Mi permetto di dire che, a risultati acquisiti, si possano constatare le premesse di un potenziale enorme da impegnare per la maturazione di Gela città nuova, Terra-nuova. Che sarebbe delittuoso non permettere a tali potenzialità di svilupparsi in modo robusto.
La città ha toccato il fondo sotto i colpi della mafia, dei comitati d’affare, dell’abusivismo edilizio, dell’inadeguatezza complice della politica politicante.
Qualcuno, con sano scetticismo, sostiene che non esiste il fondo e che si può declinare sempre più in basso. Sarà vero. Ma gli uomini nella storia abbiamo imparato a sperare e a risalire dagli inferni più bui.
L’ultima tornata elettorale, vissuta senza esclusione di colpi anche a sorpresa, ha provato che una grande maggioranza di cittadini di Gela (quanti giovani entusiasti!...) ha saputo sconfiggere tentativi virulenti di restaurazione di antichi poteri forti per riportarli alla guida del comune dopo che erano stati ridimensionati dall’impegno per la legalità. Gela non ha voluto assistere passivamente al suo funerale. Anzi, al contrario, ha appalesato in chiaro la sua voglia di vita, la certezza di una vita futura da costruire con i giovani e per i bambini. Di tutti i cittadini, dunque felici di poter fare la felicità di chi nasce e cresce.
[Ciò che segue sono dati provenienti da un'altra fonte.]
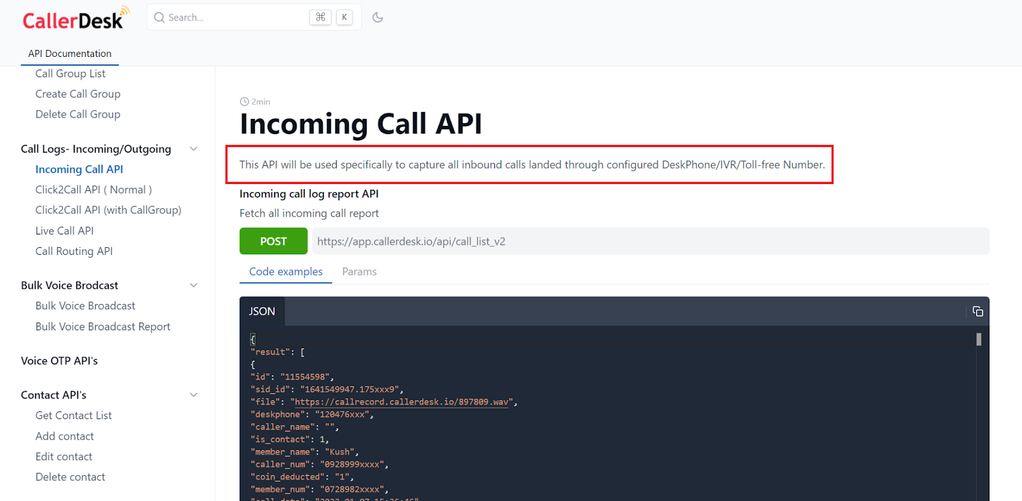Collapse Call Logs- Incoming/Outgoing section

pyautogui.click(x=194, y=149)
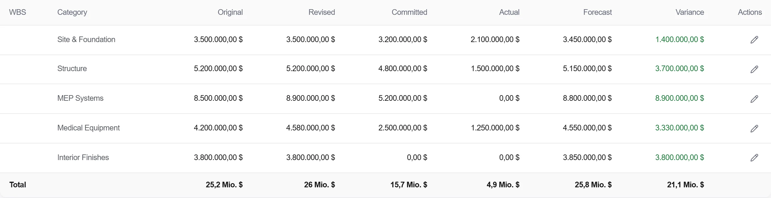Select the Revised column header
Screen dimensions: 771x198
coord(321,12)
Mafia, comitati d’affare hanno ramificazioni non solo nella città –intra moenia- ma anche e ben robuste fuori dalla città –extra moenia-. Ché se le illegalità avessero avuto una dimensione solo cittadina, ci sarebbe voluto poco per lo stato sconfiggerle. Gruppi criminali, comitati d’affare e cricche ormai da tempo hanno capito che per controllare il territorio devono assumere una dimensione sì antistatale, ma anche intra, sovra e internazionale. Anche nelle cose più minute. Anche per estorcere un minuscolo verduraio.
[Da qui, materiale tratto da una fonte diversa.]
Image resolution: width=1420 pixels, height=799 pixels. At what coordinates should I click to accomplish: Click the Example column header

Il nuovo sindaco di Gela, a mio modesto avviso, dovrà avere questa consapevolezza. Che anche per riparare una buca, per la pulizia di un cortile ….c’è da muovere procedure complesse. A cominciare dall’impostazione e dall’uso dei bilanci comunali. Che non hanno più le entrate di un tempo e che saranno sempre più miseri per via della riduzione dei trasferimenti dello stato e delle regioni. Per cui, gli occhi dovranno essere rivolti a mete ambiziose che si potranno raggiungere sì con la concordia civile e col consenso dei cittadini. Ma anche attraverso la cooperazione tra città e le risorse da attivare al loro interno e in ambiti molto più vasti coalizzandosi.
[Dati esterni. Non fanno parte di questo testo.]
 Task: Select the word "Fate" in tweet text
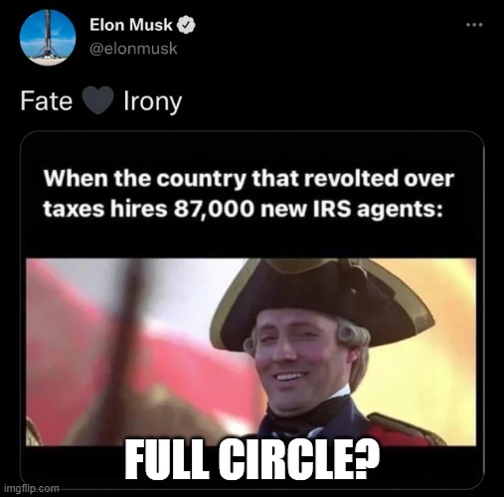(x=46, y=100)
Occorrerà sicuramente che il progetto del sindaco trovi i partiti rinnovati. Finalmente aperti al dibattito sulla modernità. Anche disposti a costruire utopie. Ché queste potranno diventare ideali, valori, linee guida di un agire politico condiviso e foriero di reale sviluppo. In particolare penso al partito democratico che dovrebbe essere il più fortemente interessato allo sviluppo diffuso di una società moderna, libera, solidale. Ha alle sue spalle nobilissime tradizioni di solidarietà laica e religiosa. Non può buttarle alle ortiche quasi fossero vecchiume, incrostazioni residuali delle quali deve sapersi liberare. Molte idee e pratiche non calzano più con i tempi che incalzano su nuovi binari. Questi richiedono intelligenze lucide e coraggio di avventurarsi ben oltre i limiti di Ponte Olivo!